* Given text *
□ □ □

John's Technical Blog: SQL Server Detailed Performance Tips

1. SQL Server tracks incidents in the form of wait statistics (see the CAT white paper) You can use this. E.g. page_IO_latch issue, you can be pretty sure that your bottleneck has to do with I/O. And, if you see many LCK_XX type waits occur, you're seeing a blocking issue. In this case, you would spend your time more wisely by investigating the cause of the blockage instead of by looking at the I/O issues.

2. Locate I/O bottlenecks

Check whether you see high page_IO_latch waits or log_write waits in your wait statistics.
Use the DMF sys.dm_io_virtual_file_stats() to locate any areas in which you have excessive physical I/O or excessive stalls on that I/O. These issues can occur at the database level or even at the file level.
Use the trusty PerfMon counters. At a minimum, use the Avg. Disk sec/Read and Avg. Disk sec/Write counters to see the latency of the reads and writes. On an OLTP system, you would, ideally, want to see log file latency to be just a few ms and data file latency to be less than 10ms. Remember that these are ideal values. Your system might tolerate larger latency and still be fine. Also keep in mind that many times when you find that the storage subsystem can't keep up with the current demand, the cause might not be an I/O bottleneck at all. It might, instead, be pooled.

When you find that you have many physical I/O bottlenecks occurring, your first instinct should be to find the queries that are causing all the physical I/O, and then try to tune them before you add more hardware. One performance aspect that you should never ignore is high latency for log writes. If you start to hold up the writing to the log file, all further DML operations can quickly become impeded, and they’ll remain so until you alleviate the bottleneck. High latency in log writes is a sure way to hinder performance in the database. For a better understanding of storage issues and I/O subsystems in a SQL Server environment, I recommend that you read the Microsoft articles "Storage Top 10 Practices" and "SQL Server Best Practices Article."

3. Identify slow running queries using the following:

SELECT
COALESCE(DB_NAME(t.[dbid]),'Unknown') AS [DB Name],
ecp.objtype AS [Object Type],
t.[text] AS [Adhoc Batch or Object Call],
        SUBSTRING(t.[text], (qs.[statement_start_offset]/2) + 1,
        ((CASE qs.[statement_end_offset]
            WHEN -1 THEN DATALENGTH(t.[text]) ELSE qs.[statement_end_offset] END
                    - qs.[statement_start_offset])/2) + 1) AS [Executed Statement]
        , qs.[execution_count] AS [Counts]
        , qs.[total_worker_time] AS [Total Worker Time], (qs.[total_worker_time] /
qs.[execution_count]) AS [Avg Worker Time]
        , qs.[total_physical_reads] AS [Total Physical Reads],
(qs.[total_physical_reads] / qs.[execution_count]) AS [Avg Physical Reads]
        , qs.[total_logical_writes] AS [Total Logical Writes],
(qs.[total_logical_writes] / qs.[execution_count]) AS [Avg Logical Writes]
        , qs.[total_logical_reads] AS [Total Logical Reads],
(qs.[total_logical_reads] / qs.[execution_count]) AS [Avg Logical Reads]
        , qs.[total_clr_time] AS [Total CLR Time], (qs.[total_clr_time] /
qs.[execution_count]) AS [Avg CLR Time]
        , qs.[total_elapsed_time] AS [Total Elapsed Time], (qs.[total_elapsed_time]
/ qs.[execution_count]) AS [Avg Elapsed Time]
        , qs.[last_execution_time] AS [Last Exec Time], qs.[creation_time] AS [Creation Time]
FROM sys.dm_exec_query_stats AS qs
    JOIN sys.dm_exec_cached_plans ecp ON qs.plan_handle = ecp.plan_handle
        CROSS APPLY sys.dm_exec_sql_text(qs.sql_handle) AS t
--    ORDER BY [Total Worker Time] DESC
--    ORDER BY [Total Physical Reads] DESC
--    ORDER BY [Total Logical Writes] DESC
--    ORDER BY [Total Logical Reads] DESC
--    ORDER BY [Total CLR Time] DESC
--    ORDER BY [Total Elapsed Time] DESC
        ORDER BY [Counts] DESC

The sys.dm_exec_query_stats DMV query contains aggregate performance statistics that are associated with each of the cached query plans in the SQL Server instance. This query easily enables you to order the results in several ways, depending on what type of resource usage you want to concentrate on. The key is to weigh the number of times that the statement was executed versus the average resource usage to better determine which statements would have the largest impact on performance if they were optimized better.

□ □ □

* Actions to take *
1. In the SQL Server performance tips, what data file latency is ideal on an OLTP system?
2. In the SQL Server performance tips, list every column name that follows ORDER BY in the slow-query script, including those in commented-out statements.
The lines after the text aren't needed here.

* Collected material *
□ □ □

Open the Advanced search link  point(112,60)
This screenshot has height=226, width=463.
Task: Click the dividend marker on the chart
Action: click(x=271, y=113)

□ □ □

* The replies *
1. Less than 10ms.

2. Total Worker Time, Total Physical Reads, Total Logical Writes, Total Logical Reads, Total CLR Time, Total Elapsed Time, Counts